__WHAT IS NEEDED__: Excluding pictures, retype exactly the lines from the one with "Task: Cancel the installation" through the end of the records that follow.

__Collected data entries__:
◆ ◆ ◆

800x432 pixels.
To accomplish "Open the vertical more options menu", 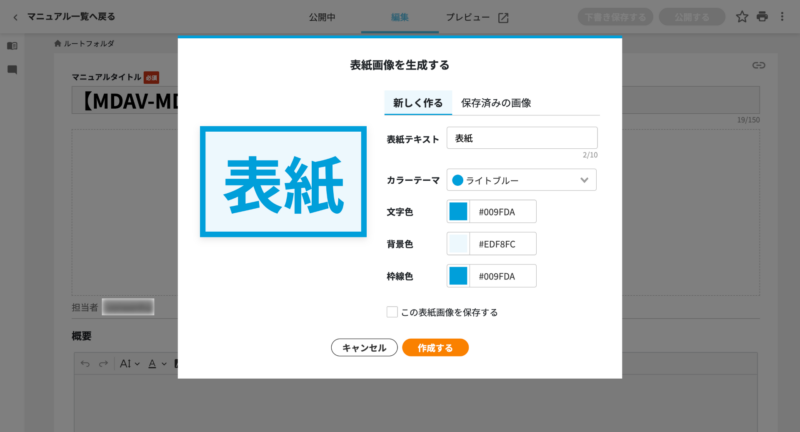I will 782,17.
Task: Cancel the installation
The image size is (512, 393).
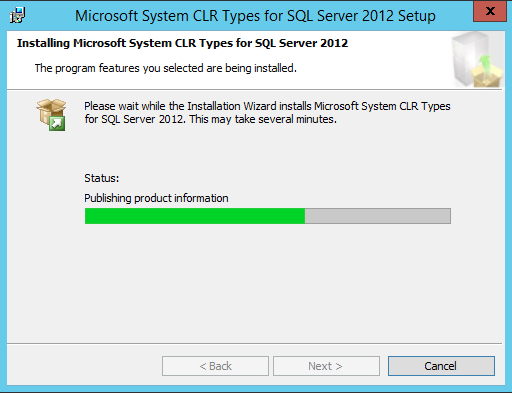Action: [x=441, y=366]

◆ ◆ ◆

__RESPONSE TO THIS EXERCISE__:
Task: Cancel the installation
The image size is (512, 393).
Action: [x=441, y=366]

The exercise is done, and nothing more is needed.